Objective: To determine the long-term outcome of surgically treated Chiari-related syringomyelia.
Methods: The medical charts of 157 consecutive surgically treated patients with Chiari-related syringomyelia were retrospectively analyzed. Factors predicting outcome, either clinical or radiological, are discussed, and our results are compared with those of other large series in the literature.

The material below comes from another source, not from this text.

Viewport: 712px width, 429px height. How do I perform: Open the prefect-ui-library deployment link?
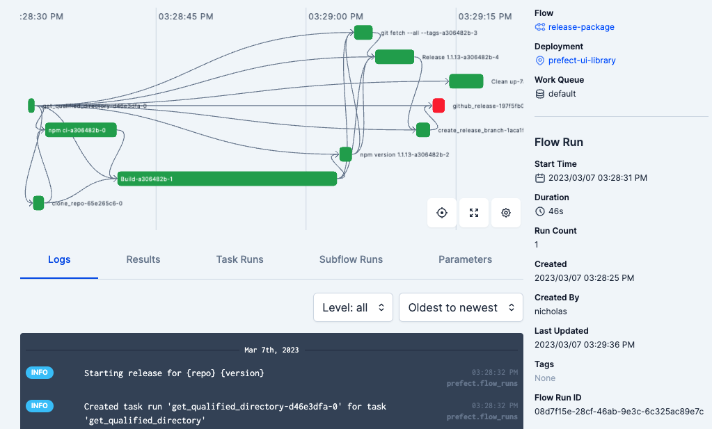[582, 60]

Results: The study included 74 men and 83 women (age range, 16-75 years; mean age at surgery, 38.3 years). Pain and sensory disturbance were the most frequent initial symptoms. The average duration of preoperative symptoms was 8.2 years. The follow-up period ranged from 82 to 204 months (median, 88 months). At the end of the study, 99 patients (63.06%) had improved, 48 (30.58%) had stabilized, 9 (5.73%) had worsened, and 1 (0.63%) had died during the postoperative period. Factors predicting improvement or stabilization were young age at the time of surgery and clinical signs of paroxysmal intracranial hypertension. Factors associated with a poor outcome were older age at the time of surgery, arachnoiditis, and a clinical feature of long-tract impairment syndrome. The presence of arachnoiditis or of basilar invagination was associated with poor clinical presentation (P = 0.05 and 0.0001, respectively). The extent of the cyst on postoperative magnetic resonance imaging was a predictor of poor clinical outcome (P = 0.002).
Conclusion: Our results confirmed that surgery is an effective and safe treatment of Chiari-related syringomyelia, with a 90% chance of long-term stabilization or improvement on average. Surgery should be proposed as soon as possible in patients with clearly progressing clinical features.